The air smells like gasoline. Somewhere to the west, El Paso Natural Gas is pumping black gold, but the night's too dark to see the hammers. They're there, though, like giant cockroaches digging in the earth, right where the Anasazi used to plow and plant their fields. He can feel them, the cockroaches, busy feeding, not giving a damn about him heading toward the straight and narrow. He could use some of that gas. Why is it they get to just dig and dig and he doesn't have a dime?
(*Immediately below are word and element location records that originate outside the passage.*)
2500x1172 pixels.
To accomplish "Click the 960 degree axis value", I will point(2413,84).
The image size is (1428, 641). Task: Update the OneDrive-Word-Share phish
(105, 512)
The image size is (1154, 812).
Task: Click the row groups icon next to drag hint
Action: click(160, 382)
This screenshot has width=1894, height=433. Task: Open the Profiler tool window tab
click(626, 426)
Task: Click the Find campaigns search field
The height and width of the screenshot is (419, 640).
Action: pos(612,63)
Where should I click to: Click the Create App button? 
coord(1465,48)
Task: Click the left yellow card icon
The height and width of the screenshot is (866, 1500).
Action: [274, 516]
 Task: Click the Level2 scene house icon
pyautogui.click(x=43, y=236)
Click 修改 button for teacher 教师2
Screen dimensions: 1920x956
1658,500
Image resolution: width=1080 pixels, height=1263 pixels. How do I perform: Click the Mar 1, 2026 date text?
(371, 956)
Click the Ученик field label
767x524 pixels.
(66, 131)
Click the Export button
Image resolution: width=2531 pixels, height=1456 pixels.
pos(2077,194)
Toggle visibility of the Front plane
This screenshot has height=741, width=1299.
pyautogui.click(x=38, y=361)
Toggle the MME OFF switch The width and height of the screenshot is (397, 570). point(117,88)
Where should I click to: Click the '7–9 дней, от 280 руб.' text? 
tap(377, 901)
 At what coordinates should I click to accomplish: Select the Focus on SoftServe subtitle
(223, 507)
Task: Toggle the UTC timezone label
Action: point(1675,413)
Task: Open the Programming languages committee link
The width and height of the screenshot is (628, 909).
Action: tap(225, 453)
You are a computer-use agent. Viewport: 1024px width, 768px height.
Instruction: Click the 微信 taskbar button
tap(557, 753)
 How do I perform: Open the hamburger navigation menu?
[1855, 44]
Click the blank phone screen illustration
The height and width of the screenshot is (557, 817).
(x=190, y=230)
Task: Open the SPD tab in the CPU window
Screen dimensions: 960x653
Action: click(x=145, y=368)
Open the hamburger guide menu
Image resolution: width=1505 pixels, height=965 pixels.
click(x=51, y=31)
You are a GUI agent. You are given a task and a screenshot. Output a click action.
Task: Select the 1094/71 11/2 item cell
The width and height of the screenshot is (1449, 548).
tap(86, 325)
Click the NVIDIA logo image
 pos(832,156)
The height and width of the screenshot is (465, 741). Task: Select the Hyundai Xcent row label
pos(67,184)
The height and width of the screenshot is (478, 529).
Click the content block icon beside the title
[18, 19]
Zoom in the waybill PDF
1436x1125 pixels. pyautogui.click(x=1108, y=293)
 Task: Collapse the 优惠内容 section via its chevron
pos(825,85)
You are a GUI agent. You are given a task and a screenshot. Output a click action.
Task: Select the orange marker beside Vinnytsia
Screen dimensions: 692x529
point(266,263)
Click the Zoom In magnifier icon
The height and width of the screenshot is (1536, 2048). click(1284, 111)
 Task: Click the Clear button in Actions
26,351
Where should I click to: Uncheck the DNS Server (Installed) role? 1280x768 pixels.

Just at the top of Bloomfield Hill, the gas pump symbol on the dash flickers, a faint yellow, then black, yellow, black. He can see the tiny lights of Bloomfield and the glow of Farmington just to the west. Twenty miles to Farmington, thirty-five to Fruitland, where Becky is sleeping, and only fifteen or so miles to Whitaker Mesa, where he has his own cottage. How many miles does he get once the warning light comes on? Five? Fifty? He comes up fast on a slow-moving car, then downshifts, watching the speedometer drop to seventy, getting right up on the car, sixty-eight, shifting into neutral, coasting a bit to save gas. He's close enough to read the license plate. It's a nice car, a Mazda with a vanity plate. NM HUGH. Delmar turns his lights off. He's coasting. He's invisible. He glides behind NM Hugh in his cloaking device. Speedometer stays steady at sixty-eight. He turns his lights on, shifts back into gear. Turns his lights off. Presses the gas pedal and closes the gap between him and Baby Huey, leaving a three-car length. Are you awake up there? he wonders. Time to wake up. He watches the speedometer, which starts to climb. Seventy. He closes to a two-car length, the lights from the car ahead animal eyes, twenty-twenty, lighting his way. Oh, now he's awake. The Mazda pulls ahead. "Steady as she goes, sir." He wonders how fast a Mazda can go. Faster than this Nissan? Delmar watches his speedometer climb to seventy-five. Eighty. He closes in, breathing down the Mazda's neck, a one-car length. "Go, baby go." And the yellow gas light stops blinking, starts shining. Ninety. Fast little Mazda. Rocketing along the straight and narrow.